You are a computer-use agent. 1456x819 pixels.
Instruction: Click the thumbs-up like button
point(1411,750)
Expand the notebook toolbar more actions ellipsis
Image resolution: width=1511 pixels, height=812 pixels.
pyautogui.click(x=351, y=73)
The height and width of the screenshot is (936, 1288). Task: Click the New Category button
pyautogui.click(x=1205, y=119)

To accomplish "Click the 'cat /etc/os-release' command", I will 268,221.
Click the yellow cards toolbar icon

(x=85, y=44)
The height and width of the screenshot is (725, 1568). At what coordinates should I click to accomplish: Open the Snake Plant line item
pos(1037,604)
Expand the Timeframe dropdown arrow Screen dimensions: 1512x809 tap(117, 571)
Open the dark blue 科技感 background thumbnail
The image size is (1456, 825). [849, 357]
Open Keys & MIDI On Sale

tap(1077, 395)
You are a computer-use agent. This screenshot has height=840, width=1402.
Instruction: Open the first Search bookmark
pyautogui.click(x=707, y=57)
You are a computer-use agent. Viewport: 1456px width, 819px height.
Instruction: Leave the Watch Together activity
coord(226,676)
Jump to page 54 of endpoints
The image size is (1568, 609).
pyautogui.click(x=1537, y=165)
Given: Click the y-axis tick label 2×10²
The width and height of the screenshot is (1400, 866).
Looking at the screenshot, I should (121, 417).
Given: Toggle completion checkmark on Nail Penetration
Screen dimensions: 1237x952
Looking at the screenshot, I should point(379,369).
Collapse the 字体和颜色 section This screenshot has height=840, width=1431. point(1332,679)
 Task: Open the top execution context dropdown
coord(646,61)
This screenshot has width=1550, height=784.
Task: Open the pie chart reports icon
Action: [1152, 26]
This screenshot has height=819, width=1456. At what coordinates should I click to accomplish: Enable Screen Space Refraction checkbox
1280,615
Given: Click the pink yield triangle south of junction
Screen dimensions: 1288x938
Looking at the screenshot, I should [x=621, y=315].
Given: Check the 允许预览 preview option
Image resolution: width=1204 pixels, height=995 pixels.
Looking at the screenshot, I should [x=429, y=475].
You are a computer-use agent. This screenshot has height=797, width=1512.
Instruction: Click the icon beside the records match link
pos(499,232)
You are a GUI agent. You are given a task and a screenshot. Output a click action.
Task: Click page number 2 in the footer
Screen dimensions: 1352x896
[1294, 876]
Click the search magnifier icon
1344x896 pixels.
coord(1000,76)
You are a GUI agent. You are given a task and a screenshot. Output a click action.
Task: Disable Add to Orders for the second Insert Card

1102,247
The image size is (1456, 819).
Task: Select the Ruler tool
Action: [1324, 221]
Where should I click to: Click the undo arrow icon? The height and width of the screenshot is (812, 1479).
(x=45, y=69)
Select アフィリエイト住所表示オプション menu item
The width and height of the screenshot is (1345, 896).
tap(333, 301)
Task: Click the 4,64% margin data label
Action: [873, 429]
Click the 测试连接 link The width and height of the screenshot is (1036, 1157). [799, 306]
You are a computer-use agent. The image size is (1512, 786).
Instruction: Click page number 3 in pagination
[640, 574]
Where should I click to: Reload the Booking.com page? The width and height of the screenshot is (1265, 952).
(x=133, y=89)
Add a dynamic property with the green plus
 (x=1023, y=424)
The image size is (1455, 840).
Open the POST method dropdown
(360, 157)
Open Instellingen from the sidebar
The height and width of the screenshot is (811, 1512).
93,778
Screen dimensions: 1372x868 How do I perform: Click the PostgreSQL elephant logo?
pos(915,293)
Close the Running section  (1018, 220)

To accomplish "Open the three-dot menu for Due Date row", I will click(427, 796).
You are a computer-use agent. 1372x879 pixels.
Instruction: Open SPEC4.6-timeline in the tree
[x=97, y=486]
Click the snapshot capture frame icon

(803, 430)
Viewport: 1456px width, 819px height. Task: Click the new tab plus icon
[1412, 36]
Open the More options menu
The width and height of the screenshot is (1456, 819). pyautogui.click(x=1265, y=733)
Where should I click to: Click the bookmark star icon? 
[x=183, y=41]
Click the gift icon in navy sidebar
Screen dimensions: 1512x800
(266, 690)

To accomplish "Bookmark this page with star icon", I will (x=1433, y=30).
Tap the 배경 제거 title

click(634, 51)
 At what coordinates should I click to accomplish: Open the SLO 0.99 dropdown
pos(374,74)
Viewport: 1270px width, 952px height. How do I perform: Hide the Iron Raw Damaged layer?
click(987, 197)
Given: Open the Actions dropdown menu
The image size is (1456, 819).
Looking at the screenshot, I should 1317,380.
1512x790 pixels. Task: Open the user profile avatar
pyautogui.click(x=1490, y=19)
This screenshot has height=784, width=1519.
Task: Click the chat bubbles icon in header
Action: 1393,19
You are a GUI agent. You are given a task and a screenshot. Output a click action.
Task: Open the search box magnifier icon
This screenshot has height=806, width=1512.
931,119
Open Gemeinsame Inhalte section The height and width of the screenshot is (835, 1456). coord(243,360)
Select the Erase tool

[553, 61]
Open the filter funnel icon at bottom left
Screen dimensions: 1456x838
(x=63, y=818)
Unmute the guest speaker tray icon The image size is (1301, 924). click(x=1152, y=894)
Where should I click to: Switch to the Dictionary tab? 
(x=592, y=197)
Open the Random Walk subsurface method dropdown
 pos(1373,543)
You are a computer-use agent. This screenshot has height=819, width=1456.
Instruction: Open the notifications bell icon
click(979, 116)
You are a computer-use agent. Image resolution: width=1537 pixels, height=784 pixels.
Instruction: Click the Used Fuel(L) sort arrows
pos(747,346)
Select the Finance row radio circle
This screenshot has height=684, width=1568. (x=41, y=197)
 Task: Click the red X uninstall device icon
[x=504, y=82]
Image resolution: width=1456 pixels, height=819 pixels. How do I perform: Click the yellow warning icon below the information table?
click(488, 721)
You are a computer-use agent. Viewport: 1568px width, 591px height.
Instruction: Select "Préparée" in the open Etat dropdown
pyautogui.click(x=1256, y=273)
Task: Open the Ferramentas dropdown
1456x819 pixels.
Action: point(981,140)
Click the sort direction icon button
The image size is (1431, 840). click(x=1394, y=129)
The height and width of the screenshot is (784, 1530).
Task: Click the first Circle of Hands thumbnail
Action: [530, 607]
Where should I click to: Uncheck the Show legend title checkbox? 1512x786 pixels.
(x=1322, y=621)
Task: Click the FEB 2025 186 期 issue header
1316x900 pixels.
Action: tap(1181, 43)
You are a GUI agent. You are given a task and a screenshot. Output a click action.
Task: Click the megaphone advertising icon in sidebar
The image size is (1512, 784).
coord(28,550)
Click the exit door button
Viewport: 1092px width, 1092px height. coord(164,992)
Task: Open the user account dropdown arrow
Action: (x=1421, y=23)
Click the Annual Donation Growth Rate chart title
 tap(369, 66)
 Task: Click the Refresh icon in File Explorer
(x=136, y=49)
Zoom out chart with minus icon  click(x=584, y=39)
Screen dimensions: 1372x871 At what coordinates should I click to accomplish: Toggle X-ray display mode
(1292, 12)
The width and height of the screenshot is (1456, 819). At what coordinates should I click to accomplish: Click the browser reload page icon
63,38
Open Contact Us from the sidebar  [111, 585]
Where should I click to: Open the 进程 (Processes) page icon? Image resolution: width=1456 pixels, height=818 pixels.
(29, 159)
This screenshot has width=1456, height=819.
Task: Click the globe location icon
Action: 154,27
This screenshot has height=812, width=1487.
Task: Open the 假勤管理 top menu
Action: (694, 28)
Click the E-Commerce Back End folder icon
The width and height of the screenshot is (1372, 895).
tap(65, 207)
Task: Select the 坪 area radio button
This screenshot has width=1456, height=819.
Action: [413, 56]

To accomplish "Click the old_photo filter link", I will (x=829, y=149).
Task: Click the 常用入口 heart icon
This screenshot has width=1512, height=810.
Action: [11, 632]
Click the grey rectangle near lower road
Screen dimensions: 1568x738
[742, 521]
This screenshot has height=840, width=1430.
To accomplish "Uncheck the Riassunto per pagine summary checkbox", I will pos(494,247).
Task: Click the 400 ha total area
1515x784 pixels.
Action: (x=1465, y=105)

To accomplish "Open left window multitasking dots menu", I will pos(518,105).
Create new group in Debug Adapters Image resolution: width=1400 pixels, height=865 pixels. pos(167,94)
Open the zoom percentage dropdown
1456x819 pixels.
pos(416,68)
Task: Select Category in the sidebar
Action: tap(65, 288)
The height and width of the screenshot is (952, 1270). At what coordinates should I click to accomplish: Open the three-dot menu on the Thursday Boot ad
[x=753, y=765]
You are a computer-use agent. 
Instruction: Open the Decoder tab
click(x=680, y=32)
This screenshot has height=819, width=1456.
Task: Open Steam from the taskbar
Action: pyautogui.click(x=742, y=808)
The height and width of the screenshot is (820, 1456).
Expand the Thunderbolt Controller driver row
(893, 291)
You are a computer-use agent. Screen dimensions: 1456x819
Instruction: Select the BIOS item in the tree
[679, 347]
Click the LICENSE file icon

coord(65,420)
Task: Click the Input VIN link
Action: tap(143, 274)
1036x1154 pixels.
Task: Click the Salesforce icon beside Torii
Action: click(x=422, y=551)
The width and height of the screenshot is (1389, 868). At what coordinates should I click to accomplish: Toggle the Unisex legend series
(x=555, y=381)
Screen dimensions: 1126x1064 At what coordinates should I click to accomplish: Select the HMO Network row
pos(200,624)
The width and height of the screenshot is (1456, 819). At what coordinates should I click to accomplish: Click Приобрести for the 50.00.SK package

__Exercise objective__: Look above for the line with "Open the dark blue 科技感 background thumbnail" and the line with "Collapse the 字体和颜色", and reproduce exactly those two lines plus every line between, nothing more.

__Task response__:
Open the dark blue 科技感 background thumbnail
The image size is (1456, 825). [849, 357]
Open Keys & MIDI On Sale

tap(1077, 395)
You are a computer-use agent. This screenshot has height=840, width=1402.
Instruction: Open the first Search bookmark
pyautogui.click(x=707, y=57)
You are a computer-use agent. Viewport: 1456px width, 819px height.
Instruction: Leave the Watch Together activity
coord(226,676)
Jump to page 54 of endpoints
The image size is (1568, 609).
pyautogui.click(x=1537, y=165)
Given: Click the y-axis tick label 2×10²
The width and height of the screenshot is (1400, 866).
Looking at the screenshot, I should (121, 417).
Given: Toggle completion checkmark on Nail Penetration
Screen dimensions: 1237x952
Looking at the screenshot, I should point(379,369).
Collapse the 字体和颜色 section This screenshot has height=840, width=1431. point(1332,679)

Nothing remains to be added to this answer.